Of course there are also moments of near epiphany, when you suddenly understand the deep structure of a story, or are granted a revelation of how the writer might have used subtle images for a gradual focus shift, or to create a larger metaphor, which might not be obvious when just reading. Because of this I think translation is a very good way of learning about writing, it grants you an unparalleled understanding of language, structure, functionality and narration.
How did it work practically? Was it difficult not to get too involved?
Paul Olchváry is a brilliant and very dedicated translator; he was very patient in putting up with my attempts for help, we would often discuss certain problematic passages in great detail. As I know how the translation process works, I could relate to his problems, and I tried to do some of the legwork for him, providing him with all the background information the finding of which would have needed quite a lot of research.
I have compiled a large file full of comments, explanations and photos, as well as information about the period, and whenever one of my translators asks me a question I append it to the file. I try to be very accessible to all my translators, I try to answer all their questions and help them any way I can.
The real work is finding the rhythm and the music of the language and recreating the fast moving pace and the style of the original, and in this I cannot be of any help, because for this you need your own mother-tongue. But the English translation was especially important to me; as it belongs to the few languages I speak well enough to have been able to read the translation as it progressed, and seeing my work recreated in English vas very exciting.
I went to a book event at which a translator from Hungarian (Len Rix, who translates Antal Szerb’s novels) was talking about the beauty of the language and its uniqueness. Can you say something about that?
It is a Finno-Ugric language, meaning that apart from Finnish there is no other language resembling it in Europe. And even these two languages are far too distant from one another, so we do not understand a word of each others language, and learning it is not easy at all.
Hungarian is an agglutinating language, this means lots of suffixes, and an almost infinite variation of rhymes, and because of this, the language is very much suited to poetry, we can also use antic metre and stress-based metre, so almost all kinds of poetry can be translated keeping the original form.
And as we are a small language with only ten millions of speakers, translation has a very strong tradition, all of our poets have translated a lot of poetry. If you are curious and want to listen to the language, here is a sample:
Attila József’s Eszmélet recited by the famous actor Zoltán Latinovits
Which other Hungarian authors should we read?

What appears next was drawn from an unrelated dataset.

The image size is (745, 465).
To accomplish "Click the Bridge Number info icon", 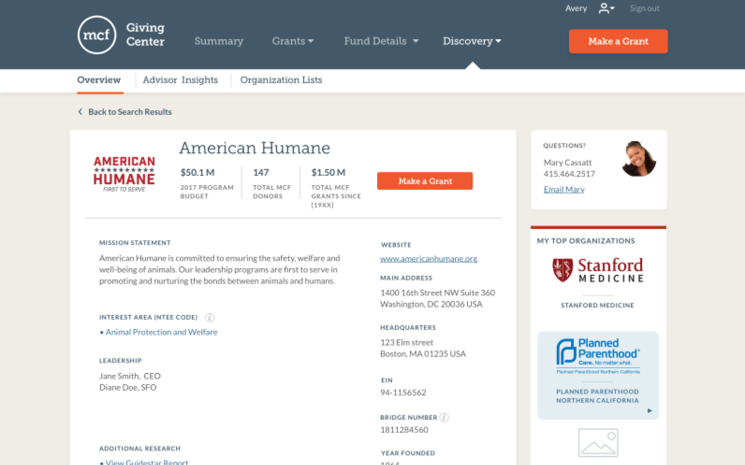I will pos(444,417).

I could give you a huge list, but I wont mention such well-known names as Sándor Márai, or Imre Kertész. I’ll suggest two epic works, and two shorter ones.

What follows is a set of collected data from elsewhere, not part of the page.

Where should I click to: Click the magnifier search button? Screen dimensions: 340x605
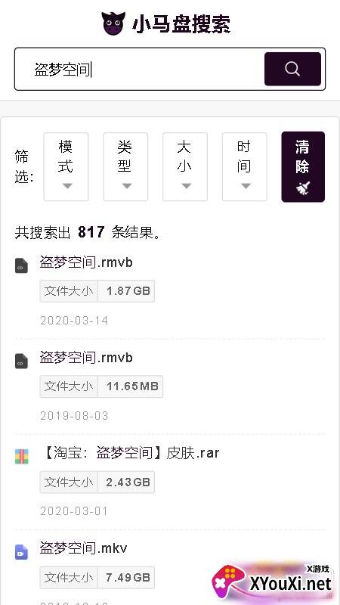pyautogui.click(x=292, y=69)
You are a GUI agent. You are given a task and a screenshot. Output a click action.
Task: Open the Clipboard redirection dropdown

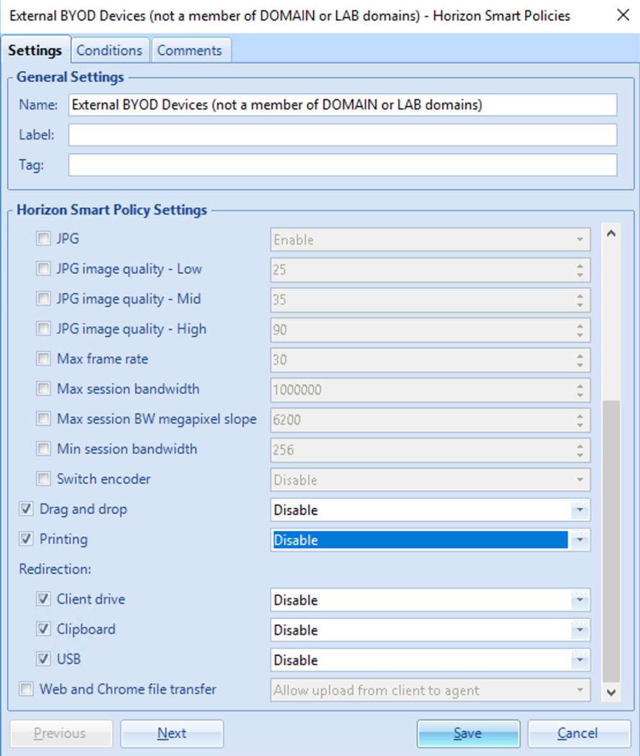pyautogui.click(x=580, y=630)
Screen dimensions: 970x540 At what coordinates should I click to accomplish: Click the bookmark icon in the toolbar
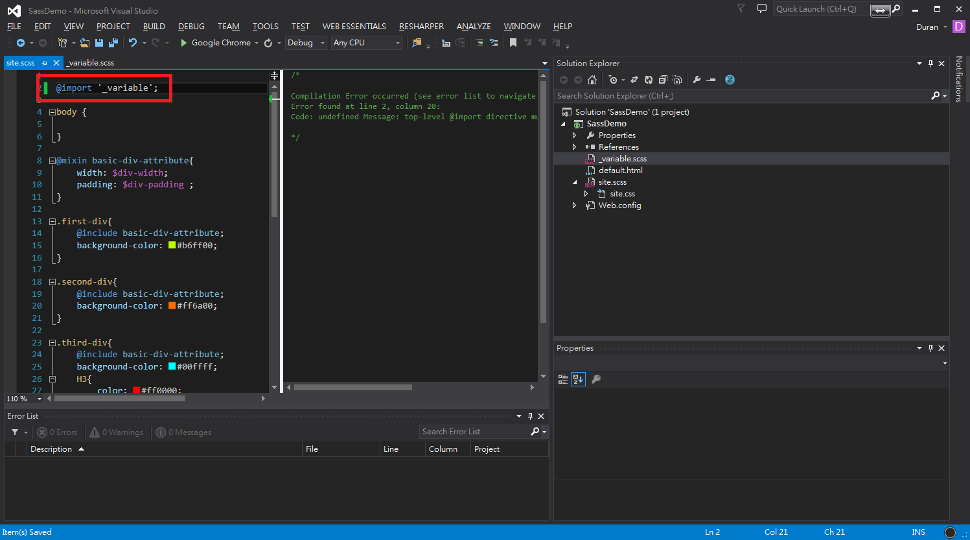coord(513,43)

Miklós Bánffy’s great Transylvanian Trilogy was written in the thirties and shows the old Transylvania which is now gone forever, the life of the aristocracy before the First World War. An epic novel on the Anna Karenina scale it is a rich an melancholic description of an age wrapped around a love story.

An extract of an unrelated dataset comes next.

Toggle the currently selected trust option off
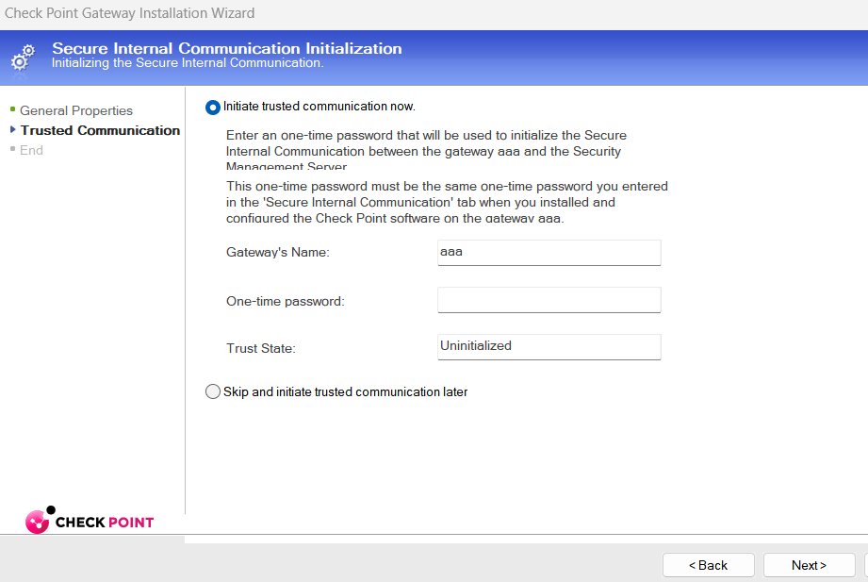The height and width of the screenshot is (582, 868). (x=212, y=108)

Peter Esterházy is Hungary’s iconic post-modern writer, his Celestial Harmonies is a very baroque novel, compressing the whole of Hungarian history into a very enjoyable encyclopaedic work.
George Konrád’s Guest in My Own Country is an autobiographical work about how a boy in the early teens avoids deportation, and then has to deal with the loss of almost all his friends.
Gyula Krúdy’s Sunflower is one of our most sensual works. There is no one in Hungarian literature who could write with a more tangible passion about food or women.
Obviously I could go on, and I have not even mentioned our poets…
What are you working on at the moment?
My third novel, and some short stories. I have also promised my sons that I’ll finally write a proper story of all the bedtime tales I’ve been telling them for years.